■ **TRECHO SELECIONADO**
Legislação sobre a Internet

Em recente artigo, Akriti Bopanna e Diego Canabarro examinam os objetivos e os riscos de legislações sobre a Internet, na India e no Brasil. Os projetos são bastante similares (no caso brasileiro trata-se do PL 2630, conhecido como “Projeto de lei das Fake News”) ao buscar, entre outros pontos, meios de rastreamento das informações que circulam na rede. O título do artigo, “Um conto de duas propostas de rastreabilidade”, remete ao “Conto de Duas Cidades”, de Charles Dickens, em cujo começo lemos: “aquele foi o melhor dos tempos, foi o pior dos tempos; aquela foi a idade da sabedoria, foi a idade da insensatez, foi a época da crença, foi a época da descrença, foi a estação da Luz, a estação das Trevas, a primavera da esperança, o inverno do desespero…”.

Essa ambiguidade entre os objetivos declarados da legislação e suas consequências, muitas vezes desastrosas, está cada vez mais presente em projetos que tramitam em diversos países. Elaborados muitas vezes de forma apressada e sem a necessária maturação que um amplo debate público poderia trazer, sob a égide de objetivos “elevados”, frequentemente trazem junto riscos aos usuários e à própria Internet, de se verem indevidamente controlados ou cerceados. Uma legislação alemã, por exemplo, à guisa de proteger direitos autorais, não apenas dá direito como obriga plataformas a removerem conteúdos denunciados como potencialmente infringentes de direitos. Assim, além de repassar mais poder a elas - que já o tem com abundância no mercado internacional - assume a priori que o denunciado é culpado enquanto não provar sua inocência: a punição é aplicada imediatamente, com a remoção do conteúdo questionado.Os Fins e os Meios

Do lado das Américas o Canadá também anda “inovando” na área. Tramita lá o projeto de lei C-10, já aprovado na Câmara – justamente nas últimas horas dos trabalhos legislativos antes do recesso - e seguirá agora ao Senado. O projeto, bastante complexo e polêmico, tenta definir o que seja “conteúdo nacional” e privilegiar sua disseminação na rede, inclusive quando se tratar de material publicado por indivíduos. Ou seja, é possível que os vídeos que os usuários colocam em plataformas possam ser prejudicados se não demostrarem a priori que possuem origem canadens. Como se faria isso, é outra e imponderável questão...

■ **CONJUNTO DE DADOS**
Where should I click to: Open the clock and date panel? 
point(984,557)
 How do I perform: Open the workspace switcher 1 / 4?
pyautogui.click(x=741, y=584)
==
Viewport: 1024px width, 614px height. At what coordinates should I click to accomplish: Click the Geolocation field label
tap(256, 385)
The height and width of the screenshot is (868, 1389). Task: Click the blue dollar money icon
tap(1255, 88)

■ **INSTRUÇÕES DE TRABALHO**
• A. Edite o texto sobre legislação da Internet, começando em "Do lado das" e terminando em "e imponderável questão...", trocando "Senado" por "Parlamento".
• B. Reproduza sem alterações as linhas de dados, começando na que contém "Where should I" e terminando na que contém "pyautogui.click(x=741, y=584)", ambas incluídas.
O texto sobre legislação da Internet e as linhas de dados são materiais independentes entre si.

■ **RESPOSTAS**
• A.
Do lado das Américas o Canadá também anda “inovando” na área. Tramita lá o projeto de lei C-10, já aprovado na Câmara – justamente nas últimas horas dos trabalhos legislativos antes do recesso - e seguirá agora ao Parlamento. O projeto, bastante complexo e polêmico, tenta definir o que seja “conteúdo nacional” e privilegiar sua disseminação na rede, inclusive quando se tratar de material publicado por indivíduos. Ou seja, é possível que os vídeos que os usuários colocam em plataformas possam ser prejudicados se não demostrarem a priori que possuem origem canadens. Como se faria isso, é outra e imponderável questão...

• B.
Where should I click to: Open the clock and date panel? 
point(984,557)
 How do I perform: Open the workspace switcher 1 / 4?
pyautogui.click(x=741, y=584)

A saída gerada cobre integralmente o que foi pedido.